The biobanking industry shares its samples widely, and operates on the premise that de-identified samples don't represent a risk to participants. They also say it is not feasible to contact donors each time samples are researched or shared. Having unlimited access to use and trade samples is key to how the business works, in part because samples grow more and more valuable to researchers over time. As new people join the biobank and the amount of data on each individual contributor grows, the information in biobank gains computational power.
But this highly dynamic situation is also what makes biobanking so fraught with questions. One of the biggest asks whether it is possible to give truly "informed" consent to a future with a lot of unknowns.
There is also evidence that even officially "de-identified" biological samples and data, using other publicly available information diffused across the electronic sphere, can be used to identify individuals—their names, their families, and addresses. Last year, for example, the New York Times featured a story on researchers who were able to zero in on specific people using DNA and one or two other pieces of information, or DNA alone, drawn at random from databases.
"Nowadays with DNA and the technology we have to analyze DNA and the databases out there with DNA that is connected to people's names, the idea that something can be completely de-identified or not re-identified is very dubious," says Dr. Stephanie Solomon, assistant professor of Health Care Ethics at the Albert Gnaegi Center for Health Care Ethics of Saint Louis University. "It is like once people say the magic word 'de-identified,' everything can relax—the donors can relax, the researchers can relax, the regulations can relax, and that scares me."
Federal rule-makers are acutely aware of the problems in the biobanking model. A 2011 document from the Department of Health and Human Services (HHS) emphasizes that no current laws for protecting participants or their information were "written with an eye toward the advances that have come in genetic and information technologies that make complete de-identification of biospecimens impossible and re-identification of sensitive health data easier." And a group of prominent computer scientists and data scholars sent a letter to HHS calling current privacy protections for human biological data "outdated" and "too narrow to address even today's range of data privacy problems."
But the process of updating those protections is at a standstill. A spokesperson for HHS said that although "relevant agencies within HHS are currently very much engaged in working out the details of moving forward with that proposal," there is no timeline.
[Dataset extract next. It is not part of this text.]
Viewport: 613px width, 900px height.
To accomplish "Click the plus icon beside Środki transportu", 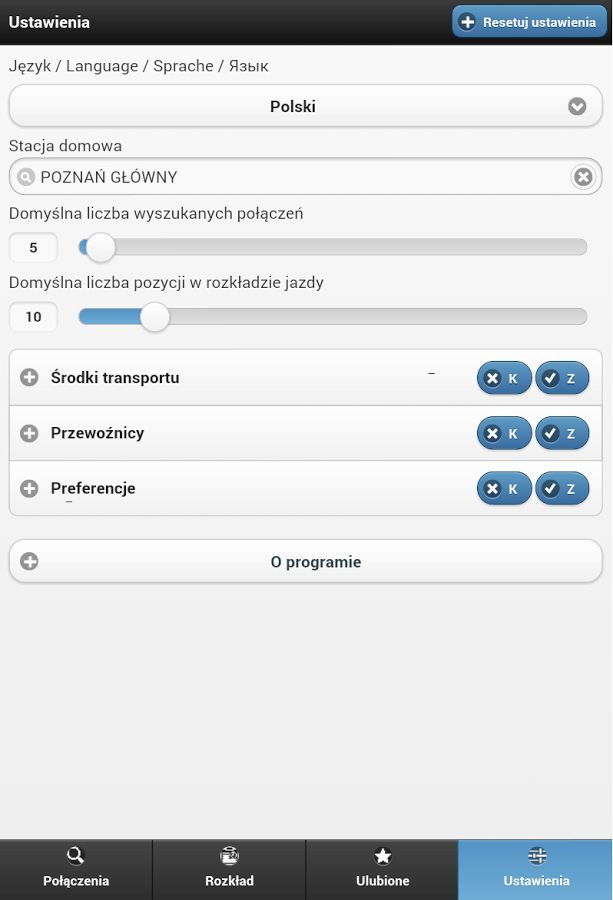I will point(29,377).
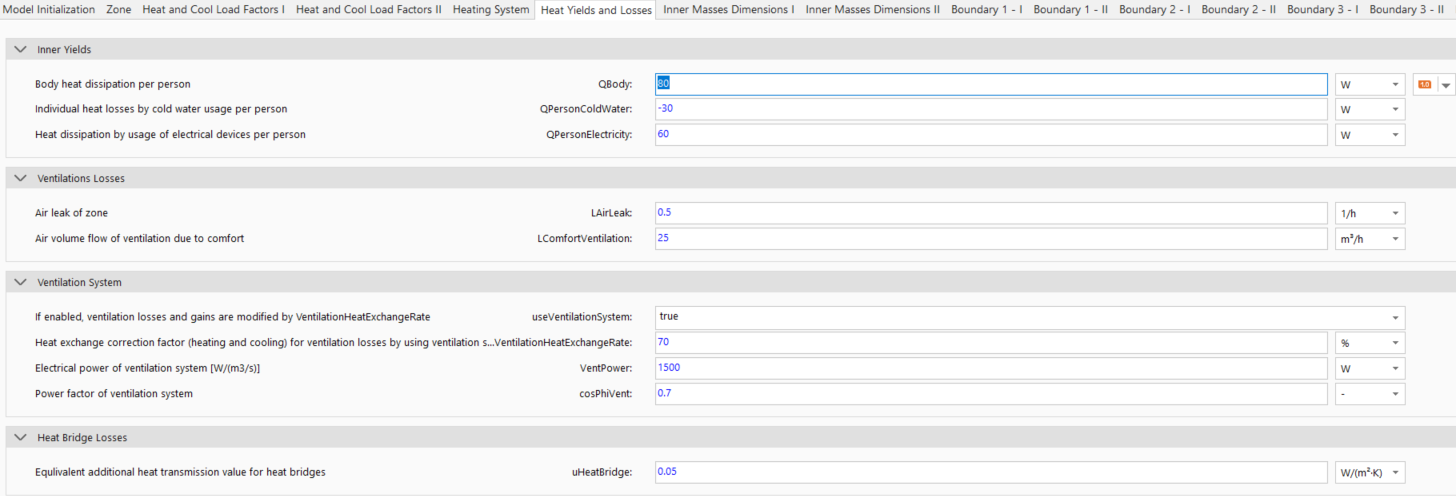
Task: Open the VentilationHeatExchangeRate percent unit dropdown
Action: [1370, 342]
In the meantime, participants in biobanks must weigh the risks and benefits of an unknown future, not only for themselves but for anyone who shares their genes.
Meanwhile, the technology to use samples in myriad unforeseen ways is developing rapidly. "The whole history of research ethics is something horrible happens and everyone scurries around to stop it from happening again, and some of these things could have been anticipated and prevented," Solomon says. She says she believes in the advances that can come out of biobanking are important, but false promises to participants could hinder biobanking. "If we say that the future is that all of this stuff is going to be identifiable, how do we best respect and protect people and also do the research we want to do? That is a much more appropriate way to go into the future."